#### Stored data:
++++++++++++++++++++

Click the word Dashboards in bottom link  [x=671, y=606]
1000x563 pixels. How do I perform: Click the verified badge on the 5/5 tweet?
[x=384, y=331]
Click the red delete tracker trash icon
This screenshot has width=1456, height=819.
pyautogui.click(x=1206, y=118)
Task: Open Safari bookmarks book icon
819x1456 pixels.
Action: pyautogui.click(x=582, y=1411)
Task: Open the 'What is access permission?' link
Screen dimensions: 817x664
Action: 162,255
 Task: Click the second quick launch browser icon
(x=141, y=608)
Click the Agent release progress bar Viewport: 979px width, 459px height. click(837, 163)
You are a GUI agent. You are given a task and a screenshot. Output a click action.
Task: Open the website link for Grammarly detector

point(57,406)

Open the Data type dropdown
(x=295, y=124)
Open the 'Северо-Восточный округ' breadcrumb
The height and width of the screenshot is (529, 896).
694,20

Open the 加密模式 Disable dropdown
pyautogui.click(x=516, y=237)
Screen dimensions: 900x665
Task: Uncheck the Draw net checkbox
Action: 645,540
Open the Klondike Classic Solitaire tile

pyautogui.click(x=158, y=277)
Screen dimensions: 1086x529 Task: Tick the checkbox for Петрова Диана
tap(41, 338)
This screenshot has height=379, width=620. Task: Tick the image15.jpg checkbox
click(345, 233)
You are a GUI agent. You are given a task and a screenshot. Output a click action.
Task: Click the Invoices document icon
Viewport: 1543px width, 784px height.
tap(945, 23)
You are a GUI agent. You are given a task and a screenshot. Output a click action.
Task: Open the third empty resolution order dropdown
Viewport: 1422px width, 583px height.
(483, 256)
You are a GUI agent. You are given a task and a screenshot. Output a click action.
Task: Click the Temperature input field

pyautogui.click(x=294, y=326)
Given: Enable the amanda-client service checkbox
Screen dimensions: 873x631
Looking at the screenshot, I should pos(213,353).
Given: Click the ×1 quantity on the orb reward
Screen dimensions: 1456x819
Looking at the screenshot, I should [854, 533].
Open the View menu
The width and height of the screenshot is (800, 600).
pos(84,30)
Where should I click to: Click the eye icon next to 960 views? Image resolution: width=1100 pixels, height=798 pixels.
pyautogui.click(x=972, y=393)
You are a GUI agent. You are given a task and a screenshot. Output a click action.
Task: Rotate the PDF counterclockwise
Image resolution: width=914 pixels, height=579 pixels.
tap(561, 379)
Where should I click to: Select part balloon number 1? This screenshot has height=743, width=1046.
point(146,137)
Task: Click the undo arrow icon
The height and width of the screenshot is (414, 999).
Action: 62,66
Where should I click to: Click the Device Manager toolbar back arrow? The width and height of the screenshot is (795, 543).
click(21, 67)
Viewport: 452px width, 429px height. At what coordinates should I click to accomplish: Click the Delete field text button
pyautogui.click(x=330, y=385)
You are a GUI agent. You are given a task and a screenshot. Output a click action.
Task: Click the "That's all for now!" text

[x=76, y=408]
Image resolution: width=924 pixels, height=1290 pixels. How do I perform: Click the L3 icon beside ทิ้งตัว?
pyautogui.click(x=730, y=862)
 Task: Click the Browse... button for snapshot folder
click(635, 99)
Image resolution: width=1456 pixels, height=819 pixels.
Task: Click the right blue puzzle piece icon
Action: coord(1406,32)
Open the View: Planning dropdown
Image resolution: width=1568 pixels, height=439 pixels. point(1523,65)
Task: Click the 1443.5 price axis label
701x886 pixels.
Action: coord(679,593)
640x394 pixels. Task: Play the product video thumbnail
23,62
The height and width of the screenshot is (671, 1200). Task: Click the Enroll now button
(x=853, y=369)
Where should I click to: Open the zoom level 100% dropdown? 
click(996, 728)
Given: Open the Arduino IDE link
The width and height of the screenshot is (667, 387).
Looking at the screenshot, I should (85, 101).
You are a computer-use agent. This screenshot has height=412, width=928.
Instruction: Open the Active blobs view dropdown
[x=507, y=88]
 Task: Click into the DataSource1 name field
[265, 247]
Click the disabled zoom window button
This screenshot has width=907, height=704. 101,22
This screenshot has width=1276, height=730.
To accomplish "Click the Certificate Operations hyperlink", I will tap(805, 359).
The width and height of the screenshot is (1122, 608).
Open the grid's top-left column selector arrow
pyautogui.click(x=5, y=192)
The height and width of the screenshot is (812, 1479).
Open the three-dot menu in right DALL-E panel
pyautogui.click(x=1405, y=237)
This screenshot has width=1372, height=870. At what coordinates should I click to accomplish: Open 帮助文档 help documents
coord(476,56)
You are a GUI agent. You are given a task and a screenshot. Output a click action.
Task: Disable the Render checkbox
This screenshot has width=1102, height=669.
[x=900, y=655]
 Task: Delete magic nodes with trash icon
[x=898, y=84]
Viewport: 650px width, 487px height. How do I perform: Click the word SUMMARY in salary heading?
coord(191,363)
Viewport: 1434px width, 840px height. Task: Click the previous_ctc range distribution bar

++++++++++++++++++++

#### Exercise aim:
Extract the data in full. Keep it word for word.

#### Finished task:
Click the word Dashboards in bottom link  [x=671, y=606]
1000x563 pixels. How do I perform: Click the verified badge on the 5/5 tweet?
[x=384, y=331]
Click the red delete tracker trash icon
This screenshot has width=1456, height=819.
pyautogui.click(x=1206, y=118)
Task: Open Safari bookmarks book icon
819x1456 pixels.
Action: pyautogui.click(x=582, y=1411)
Task: Open the 'What is access permission?' link
Screen dimensions: 817x664
Action: 162,255
 Task: Click the second quick launch browser icon
(x=141, y=608)
Click the Agent release progress bar Viewport: 979px width, 459px height. click(837, 163)
You are a GUI agent. You are given a task and a screenshot. Output a click action.
Task: Open the website link for Grammarly detector

point(57,406)

Open the Data type dropdown
(x=295, y=124)
Open the 'Северо-Восточный округ' breadcrumb
The height and width of the screenshot is (529, 896).
694,20

Open the 加密模式 Disable dropdown
pyautogui.click(x=516, y=237)
Screen dimensions: 900x665
Task: Uncheck the Draw net checkbox
Action: 645,540
Open the Klondike Classic Solitaire tile

pyautogui.click(x=158, y=277)
Screen dimensions: 1086x529 Task: Tick the checkbox for Петрова Диана
tap(41, 338)
This screenshot has height=379, width=620. Task: Tick the image15.jpg checkbox
click(345, 233)
You are a GUI agent. You are given a task and a screenshot. Output a click action.
Task: Click the Invoices document icon
Viewport: 1543px width, 784px height.
tap(945, 23)
You are a GUI agent. You are given a task and a screenshot. Output a click action.
Task: Open the third empty resolution order dropdown
Viewport: 1422px width, 583px height.
(483, 256)
You are a GUI agent. You are given a task and a screenshot. Output a click action.
Task: Click the Temperature input field

pyautogui.click(x=294, y=326)
Given: Enable the amanda-client service checkbox
Screen dimensions: 873x631
Looking at the screenshot, I should pos(213,353).
Given: Click the ×1 quantity on the orb reward
Screen dimensions: 1456x819
Looking at the screenshot, I should [854, 533].
Open the View menu
The width and height of the screenshot is (800, 600).
pos(84,30)
Where should I click to: Click the eye icon next to 960 views? Image resolution: width=1100 pixels, height=798 pixels.
pyautogui.click(x=972, y=393)
You are a GUI agent. You are given a task and a screenshot. Output a click action.
Task: Rotate the PDF counterclockwise
Image resolution: width=914 pixels, height=579 pixels.
tap(561, 379)
Where should I click to: Select part balloon number 1? This screenshot has height=743, width=1046.
point(146,137)
Task: Click the undo arrow icon
The height and width of the screenshot is (414, 999).
Action: 62,66
Where should I click to: Click the Device Manager toolbar back arrow? The width and height of the screenshot is (795, 543).
click(21, 67)
Viewport: 452px width, 429px height. At what coordinates should I click to accomplish: Click the Delete field text button
pyautogui.click(x=330, y=385)
You are a GUI agent. You are given a task and a screenshot. Output a click action.
Task: Click the "That's all for now!" text

[x=76, y=408]
Image resolution: width=924 pixels, height=1290 pixels. How do I perform: Click the L3 icon beside ทิ้งตัว?
pyautogui.click(x=730, y=862)
 Task: Click the Browse... button for snapshot folder
click(635, 99)
Image resolution: width=1456 pixels, height=819 pixels.
Task: Click the right blue puzzle piece icon
Action: coord(1406,32)
Open the View: Planning dropdown
Image resolution: width=1568 pixels, height=439 pixels. point(1523,65)
Task: Click the 1443.5 price axis label
701x886 pixels.
Action: coord(679,593)
640x394 pixels. Task: Play the product video thumbnail
23,62
The height and width of the screenshot is (671, 1200). Task: Click the Enroll now button
(x=853, y=369)
Where should I click to: Open the zoom level 100% dropdown? 
click(996, 728)
Given: Open the Arduino IDE link
The width and height of the screenshot is (667, 387).
Looking at the screenshot, I should (85, 101).
You are a computer-use agent. This screenshot has height=412, width=928.
Instruction: Open the Active blobs view dropdown
[x=507, y=88]
 Task: Click into the DataSource1 name field
[265, 247]
Click the disabled zoom window button
This screenshot has width=907, height=704. 101,22
This screenshot has width=1276, height=730.
To accomplish "Click the Certificate Operations hyperlink", I will tap(805, 359).
The width and height of the screenshot is (1122, 608).
Open the grid's top-left column selector arrow
pyautogui.click(x=5, y=192)
The height and width of the screenshot is (812, 1479).
Open the three-dot menu in right DALL-E panel
pyautogui.click(x=1405, y=237)
This screenshot has width=1372, height=870. At what coordinates should I click to accomplish: Open 帮助文档 help documents
coord(476,56)
You are a GUI agent. You are given a task and a screenshot. Output a click action.
Task: Disable the Render checkbox
This screenshot has width=1102, height=669.
[x=900, y=655]
 Task: Delete magic nodes with trash icon
[x=898, y=84]
Viewport: 650px width, 487px height. How do I perform: Click the word SUMMARY in salary heading?
coord(191,363)
Viewport: 1434px width, 840px height. Task: Click the previous_ctc range distribution bar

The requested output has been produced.